Sudanese pro-government militia fighters on horesback have killed six people and abducted five in a raid on a village in the Darfur region, rebel leaders said on Wednesday.
But a spokesman from Sudan's armed forces dismissed the accusations of an attack on the village of Dere on Tuesday as "definitely incorrect", saying there was no military or militia activity in north Darfur.
The accusations come at a sensitive time, when Sudan's government is trying to block efforts by the International Criminal Court's prosecutor to put President Hassan al-Bashir on trial for war crimes and genocide in Darfur.
Rebels say attacks by government forces have been increasing and accuse Khartoum of trying to seize potential oil production sites and key transport routes.
Leaders from three insurgent factions said fighters attacked the North Darfur settlement of Bere on horseback on Tuesday, days after a government assault on nearby rebel bases.
Insurgents said the militias were part of a government force that attacked rebel positions in the villages of Disa and Birmaza over the weekend, and was now preparing for new attacks.
International experts say more than five years of fighting has left 200,000 people dead in Darfur and driven 2.5 million from their homes.
Suleiman Marjan, a field commander with the faction of the rebel Sudan Liberation Army (SLA) led by Abdel Wahed Mohamed el-Nur, said the militia attacked Bere early Tuesday morning and killed six people, all civilians.
"They went there to loot and steal camels and cattle. They also took three women and two children," he said by phone from Darfur. He said he did not know why the five were abducted.
The SLA's Unity faction and the insurgent United Resistance Front also reported an attack.
Sherif Harir of the SLA's Unity faction said the militias and government troops in the area were reinforcing.
"They are re-grouping and we are re-grouping.
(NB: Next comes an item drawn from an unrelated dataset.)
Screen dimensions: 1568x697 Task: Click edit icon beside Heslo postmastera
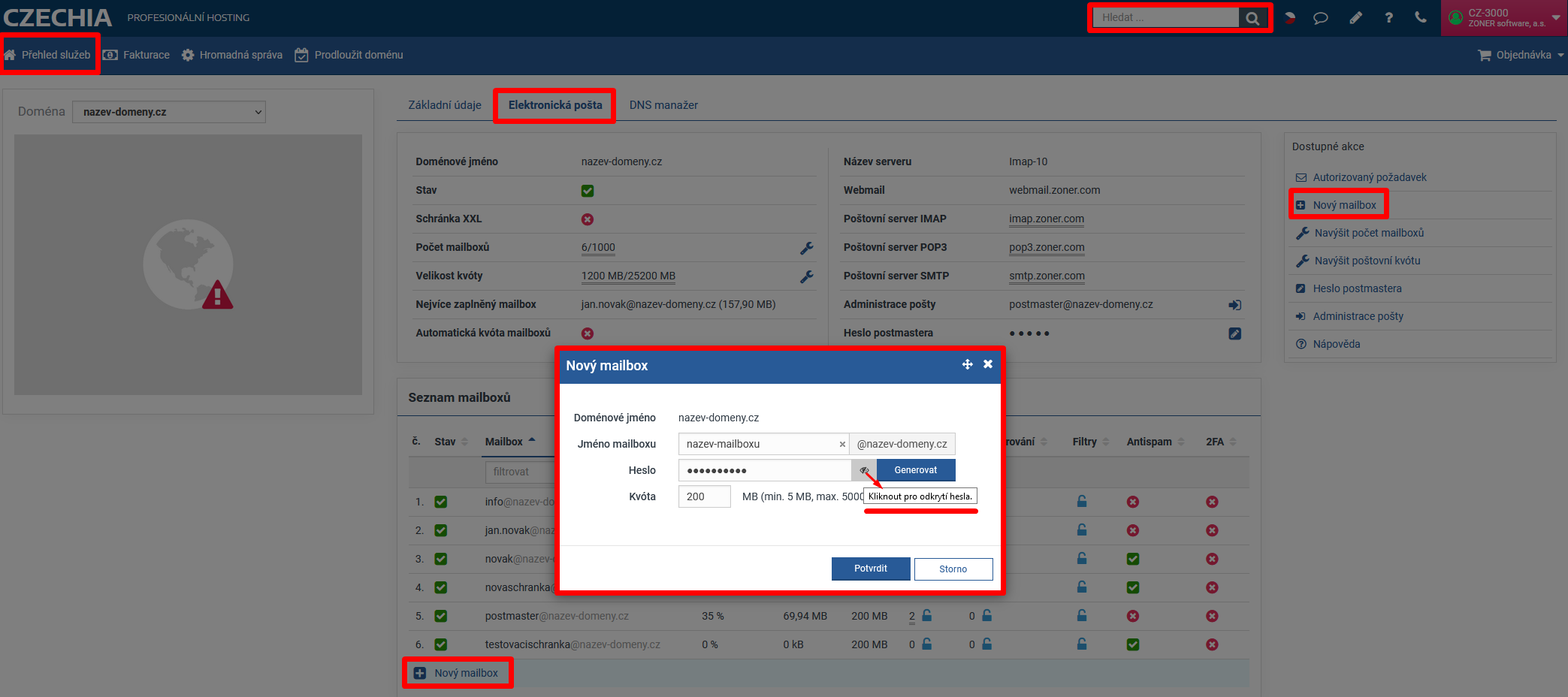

We can not allow them to stay in that area."
A spokesman for Sudan's armed forces on Wednesday said soldiers had been mounting patrols to protect humanitarian convoys in the region, but denied taking part in any attacks.
Up to 400 trade union members demonstrated against the International Criminal Court in downtown Khartoum on Wednesday, the latest in a series of orchestrated rallies in support of the Sudanese president.
Mostly non-Arab rebels took up arms in Darfur in early 2003 accusing the central government in Khartoum of neglect. The Sudanese government, which says the international media has exaggerated the conflict, mobilised militias to quell the revolt.